Apple is facing a proposed class-action lawsuit from two authors who allege the company trained its AI models on a trove of pirated books without permission. The complaint, filed in federal court in Northern California and first reported by Reuters, claims Apple relied on the Books3 dataset to build its OpenELM language models and potentially other systems tied to Apple’s AI strategy.
The plaintiffs, novelists Grady Hendrix and Jennifer Roberson, argue that Apple used their copyrighted works without consent or compensation, pointing to Apple’s technical paper on OpenELM as evidence that Books3 was part of the training mix. Apple has not publicly detailed every dataset used to train its models, an increasingly contentious issue as AI systems move from research to mass-market features.

The Lawsuit at a Glance
The suit asks the court to certify a class of affected authors, issue an injunction barring further use of allegedly infringing datasets, and award monetary damages. Central to the case is whether ingesting full-text copyrighted books to teach a model language patterns is protected by fair use or an unauthorized exploitation of creative works.
The filing highlights Apple’s OpenELM documentation, which the authors say references Books3 as a training source. The complaint further suggests Apple’s larger “foundation” models may also have been trained on the dataset. Apple has positioned its AI features as privacy-first and, in many cases, on-device, but the provenance of training data remains the unresolved core of many AI copyright fights.
What Is Books3 and Why Authors Object
Books3 is a large collection of full-length books—roughly 196,000 titles—that were scraped from pirated copies circulating online. The dataset has been widely discussed in AI research circles because long-form, edited prose is especially valuable for teaching models to handle structure, style, and sustained reasoning across many pages.
Rights holders argue that assembling and distributing such a corpus is a plain violation of copyright, and that training on it turns illicit copies into commercial advantage. A Danish anti-piracy group, Rights Alliance, previously pursued takedowns of Books3 as part of broader efforts to curb mass distribution of copyrighted works through data hubs.
Researchers counter that high-quality books materially improve language models’ fluency and reduce errors, which is precisely why the dataset became influential. That technical reality, however, collides with legal and ethical obligations to obtain permission or licenses—an issue now playing out in courtrooms.
Apple’s AI Ambitions Meet Copyright Law
Apple has been rolling out “Apple Intelligence” features and publishing research like OpenELM to showcase model efficiency and on-device capabilities. The company has emphasized user privacy and selective data use for inference, but training data transparency is a separate question. Courts may soon force more disclosure: what was used, how it was obtained, and whether filtering excluded copyrighted books.

Expect Apple to raise familiar defenses. Tech firms typically argue that training transforms texts into statistical representations, constitutes fair use, and does not substitute for books in the market. Plaintiffs, by contrast, say wholesale copying of entire works—especially via pirated sources—goes far beyond what fair use allows and creates a competing product that can mimic style and content.
The Broader Legal Landscape
Apple joins a roster of AI companies contending with book-related litigation. Meta, OpenAI, and Stability AI have been sued by authors and publishers over training data.
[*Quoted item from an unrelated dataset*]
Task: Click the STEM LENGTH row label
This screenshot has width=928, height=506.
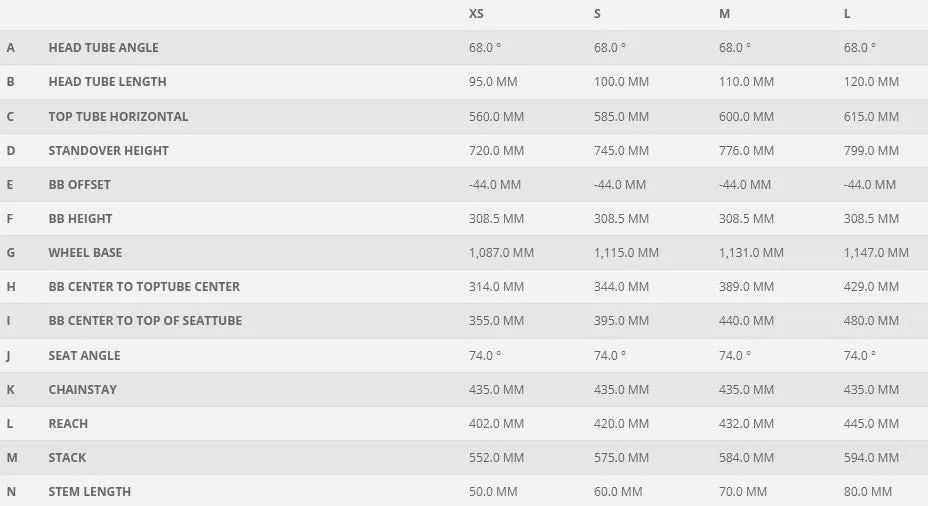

The Authors Guild has backed multiple actions, while media organizations have filed separate claims over news and archives used to train chatbots. The U.S. Copyright Office has been studying the issue and has signaled that training on copyrighted works raises novel policy questions that may require legislative clarity.
Courts are also grappling with technical nuances: Can plaintiffs show their books are inside a model’s training data? Do models “memorize” and regurgitate protected text, or primarily generalize patterns? Expert testimony and audits of training pipelines—if allowed—could be pivotal in this and similar cases.
What’s at Stake for Developers and Rights Holders
If the plaintiffs win class certification, damages could compound quickly across thousands of titles, particularly if any infringement is deemed willful. Beyond financial exposure, injunctions could force model retraining, content filtering, or the removal of AI features—moves that are costly and technically complex.
For authors and publishers, the case tests whether consent and compensation can be enforced at scale in AI. The market has already started reacting: some labs are shifting to licensed corpora, synthetic data, or public-domain materials; others are striking direct licensing deals with publishers and news organizations to reduce legal risk and improve data provenance.
What to Watch Next
Key milestones will include Apple’s initial response, any motion to dismiss on fair-use grounds, and potential discovery into training datasets and filtering. Settlement is possible if the parties can agree on licensing terms, but the case could also become a bellwether for how U.S. courts weigh books-based training against copyright protections.
Whatever the outcome, one trend is clear: AI leaders are being pushed toward transparency, licensing, and auditability. For a company as brand-conscious as Apple, the pressure to show clean, consented training data may soon be as important as the quality of the models themselves.